Each thread only modifies one cell — the cell it’s in charge of updating — so no synchronization is necessary. It’s shader-friendly and should sound familiar if you’ve seen my WebGL implementation of Conway’s Game of Life. It’s essentially the same algorithm. If you chase down the various Abelian sandpile references online, you’ll eventually come across a 2017 paper by Cameron Fish about running sandpile simulations on GPUs. He cites my WebGL Game of Life article, bringing everything full circle. We had spoken by email at the time, and he shared his interactive simulation with me.

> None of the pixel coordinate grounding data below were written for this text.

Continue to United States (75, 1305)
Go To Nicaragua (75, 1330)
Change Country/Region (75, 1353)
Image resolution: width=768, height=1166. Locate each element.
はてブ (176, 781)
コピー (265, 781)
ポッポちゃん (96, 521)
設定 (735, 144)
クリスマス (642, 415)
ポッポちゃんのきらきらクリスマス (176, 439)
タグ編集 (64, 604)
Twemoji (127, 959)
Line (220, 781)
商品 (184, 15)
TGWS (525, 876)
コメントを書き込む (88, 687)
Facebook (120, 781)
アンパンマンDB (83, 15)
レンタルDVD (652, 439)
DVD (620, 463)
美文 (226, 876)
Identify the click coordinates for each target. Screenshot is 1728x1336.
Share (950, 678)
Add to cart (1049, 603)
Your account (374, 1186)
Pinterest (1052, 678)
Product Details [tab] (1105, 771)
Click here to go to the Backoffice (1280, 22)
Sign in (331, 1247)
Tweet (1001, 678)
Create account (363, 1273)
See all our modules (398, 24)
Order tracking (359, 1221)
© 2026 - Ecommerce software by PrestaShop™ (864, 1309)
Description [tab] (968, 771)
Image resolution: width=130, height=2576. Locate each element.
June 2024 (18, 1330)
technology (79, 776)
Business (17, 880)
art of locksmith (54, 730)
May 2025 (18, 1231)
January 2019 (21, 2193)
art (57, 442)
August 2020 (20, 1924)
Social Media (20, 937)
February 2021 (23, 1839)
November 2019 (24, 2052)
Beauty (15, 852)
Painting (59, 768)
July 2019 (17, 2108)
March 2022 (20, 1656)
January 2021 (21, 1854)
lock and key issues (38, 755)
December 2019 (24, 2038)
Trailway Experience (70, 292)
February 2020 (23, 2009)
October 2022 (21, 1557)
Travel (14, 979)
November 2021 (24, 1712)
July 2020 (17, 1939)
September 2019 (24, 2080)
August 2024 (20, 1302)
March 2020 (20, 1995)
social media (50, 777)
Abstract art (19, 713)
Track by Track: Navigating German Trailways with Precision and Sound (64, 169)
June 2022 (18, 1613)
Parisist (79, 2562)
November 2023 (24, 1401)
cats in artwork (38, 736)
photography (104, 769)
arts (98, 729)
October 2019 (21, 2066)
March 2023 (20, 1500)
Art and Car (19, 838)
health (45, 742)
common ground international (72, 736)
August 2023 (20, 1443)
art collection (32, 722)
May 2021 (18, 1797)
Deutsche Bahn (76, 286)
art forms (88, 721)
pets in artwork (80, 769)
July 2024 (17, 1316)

Vectorizing this algorithm is straightforward: Load multiple piles at once, one per SIMD channel, and use masks to implement the branches. In my code I’ve also unrolled the loop. To avoid bounds checking in the SIMD code, I pad the state data structure with zeros so that the edge cells have static neighbors and are no longer special.

WebGL Fire

Back in the old days, one of the cool graphics tricks was fire animations. It was so easy to implement on limited hardware. In fact, the most obvious way to compute it was directly in the framebuffer, such as in the VGA buffer, with no outside state.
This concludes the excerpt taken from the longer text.